THE DATA: Begin

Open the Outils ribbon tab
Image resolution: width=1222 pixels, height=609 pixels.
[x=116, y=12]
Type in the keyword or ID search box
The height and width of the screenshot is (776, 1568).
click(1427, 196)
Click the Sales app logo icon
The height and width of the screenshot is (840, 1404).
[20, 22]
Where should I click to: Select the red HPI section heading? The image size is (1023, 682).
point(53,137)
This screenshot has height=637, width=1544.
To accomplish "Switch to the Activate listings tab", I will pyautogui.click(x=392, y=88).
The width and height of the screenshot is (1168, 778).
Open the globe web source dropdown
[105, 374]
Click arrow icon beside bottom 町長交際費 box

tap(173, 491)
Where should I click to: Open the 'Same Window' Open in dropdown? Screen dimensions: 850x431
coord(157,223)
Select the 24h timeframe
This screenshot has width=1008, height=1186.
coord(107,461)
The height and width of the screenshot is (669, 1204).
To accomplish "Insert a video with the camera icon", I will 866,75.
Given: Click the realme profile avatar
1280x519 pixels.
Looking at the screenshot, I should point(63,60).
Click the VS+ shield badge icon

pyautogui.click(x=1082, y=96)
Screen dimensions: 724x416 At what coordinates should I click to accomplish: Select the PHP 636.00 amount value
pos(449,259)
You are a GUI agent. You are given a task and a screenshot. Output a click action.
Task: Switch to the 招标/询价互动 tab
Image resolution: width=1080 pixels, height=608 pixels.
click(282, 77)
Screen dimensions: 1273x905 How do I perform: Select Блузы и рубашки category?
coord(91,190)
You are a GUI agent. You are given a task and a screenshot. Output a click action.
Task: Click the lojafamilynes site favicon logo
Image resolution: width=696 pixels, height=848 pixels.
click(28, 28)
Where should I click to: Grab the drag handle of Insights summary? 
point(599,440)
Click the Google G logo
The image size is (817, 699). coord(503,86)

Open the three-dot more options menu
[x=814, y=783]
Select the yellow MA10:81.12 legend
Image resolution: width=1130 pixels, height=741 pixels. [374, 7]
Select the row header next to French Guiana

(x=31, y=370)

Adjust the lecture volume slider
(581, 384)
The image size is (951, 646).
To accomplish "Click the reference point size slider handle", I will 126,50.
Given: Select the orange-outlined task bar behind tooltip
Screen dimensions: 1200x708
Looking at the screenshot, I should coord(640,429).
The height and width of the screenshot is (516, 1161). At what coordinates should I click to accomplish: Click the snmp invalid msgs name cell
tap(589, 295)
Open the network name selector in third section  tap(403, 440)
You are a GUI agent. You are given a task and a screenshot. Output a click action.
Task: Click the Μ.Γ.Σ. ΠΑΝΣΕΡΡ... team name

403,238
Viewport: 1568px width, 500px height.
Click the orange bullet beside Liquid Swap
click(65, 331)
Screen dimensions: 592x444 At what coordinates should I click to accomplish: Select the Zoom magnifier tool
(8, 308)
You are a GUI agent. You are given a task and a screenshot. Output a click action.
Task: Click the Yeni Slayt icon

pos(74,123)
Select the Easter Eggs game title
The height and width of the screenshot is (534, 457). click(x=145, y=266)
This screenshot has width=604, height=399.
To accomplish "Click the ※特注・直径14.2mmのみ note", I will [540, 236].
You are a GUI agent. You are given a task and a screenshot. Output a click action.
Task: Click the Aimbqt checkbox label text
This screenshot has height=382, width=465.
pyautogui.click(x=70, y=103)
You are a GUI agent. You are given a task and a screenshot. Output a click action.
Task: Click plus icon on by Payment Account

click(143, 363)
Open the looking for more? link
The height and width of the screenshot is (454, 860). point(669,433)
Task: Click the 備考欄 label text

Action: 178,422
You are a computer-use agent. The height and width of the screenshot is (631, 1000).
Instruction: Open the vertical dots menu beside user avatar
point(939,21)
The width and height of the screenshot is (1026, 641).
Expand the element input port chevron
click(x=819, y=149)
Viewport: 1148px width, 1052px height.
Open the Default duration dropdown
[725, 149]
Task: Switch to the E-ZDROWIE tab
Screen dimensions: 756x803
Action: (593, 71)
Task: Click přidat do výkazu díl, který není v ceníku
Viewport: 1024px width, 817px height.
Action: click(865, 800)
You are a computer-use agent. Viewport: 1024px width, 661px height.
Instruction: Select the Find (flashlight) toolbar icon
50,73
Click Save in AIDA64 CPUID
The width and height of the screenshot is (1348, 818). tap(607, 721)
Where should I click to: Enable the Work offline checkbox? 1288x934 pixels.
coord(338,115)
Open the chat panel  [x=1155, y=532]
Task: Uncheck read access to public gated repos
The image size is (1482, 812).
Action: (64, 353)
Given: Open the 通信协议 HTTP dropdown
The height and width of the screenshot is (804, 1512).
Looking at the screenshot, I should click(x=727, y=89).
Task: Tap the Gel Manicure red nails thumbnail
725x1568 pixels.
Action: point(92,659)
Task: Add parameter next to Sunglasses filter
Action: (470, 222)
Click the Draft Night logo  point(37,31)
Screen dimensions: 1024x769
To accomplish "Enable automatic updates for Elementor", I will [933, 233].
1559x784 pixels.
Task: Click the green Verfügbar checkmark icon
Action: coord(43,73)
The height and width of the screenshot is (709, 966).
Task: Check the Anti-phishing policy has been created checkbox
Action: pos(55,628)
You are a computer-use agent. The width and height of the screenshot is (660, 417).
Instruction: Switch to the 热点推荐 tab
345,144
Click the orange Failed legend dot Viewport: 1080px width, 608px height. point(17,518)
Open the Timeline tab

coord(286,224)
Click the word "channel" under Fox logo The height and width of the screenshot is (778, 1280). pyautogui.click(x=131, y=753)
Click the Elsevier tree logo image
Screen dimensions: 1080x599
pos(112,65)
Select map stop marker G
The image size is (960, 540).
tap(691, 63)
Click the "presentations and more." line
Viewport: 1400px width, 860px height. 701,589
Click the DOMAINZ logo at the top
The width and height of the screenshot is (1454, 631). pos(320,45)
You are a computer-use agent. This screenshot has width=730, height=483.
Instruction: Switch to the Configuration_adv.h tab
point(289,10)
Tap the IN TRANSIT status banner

THE DATA: End

## YOUR INSTRUCTIONS
Print only these lines, please. They run from the start of the entries above to the line containing "This screenshot has height=637, width=1544.", both ends included, and must match exactly.

## EXERCISE RESULT
Open the Outils ribbon tab
Image resolution: width=1222 pixels, height=609 pixels.
[x=116, y=12]
Type in the keyword or ID search box
The height and width of the screenshot is (776, 1568).
click(1427, 196)
Click the Sales app logo icon
The height and width of the screenshot is (840, 1404).
[20, 22]
Where should I click to: Select the red HPI section heading? The image size is (1023, 682).
point(53,137)
This screenshot has height=637, width=1544.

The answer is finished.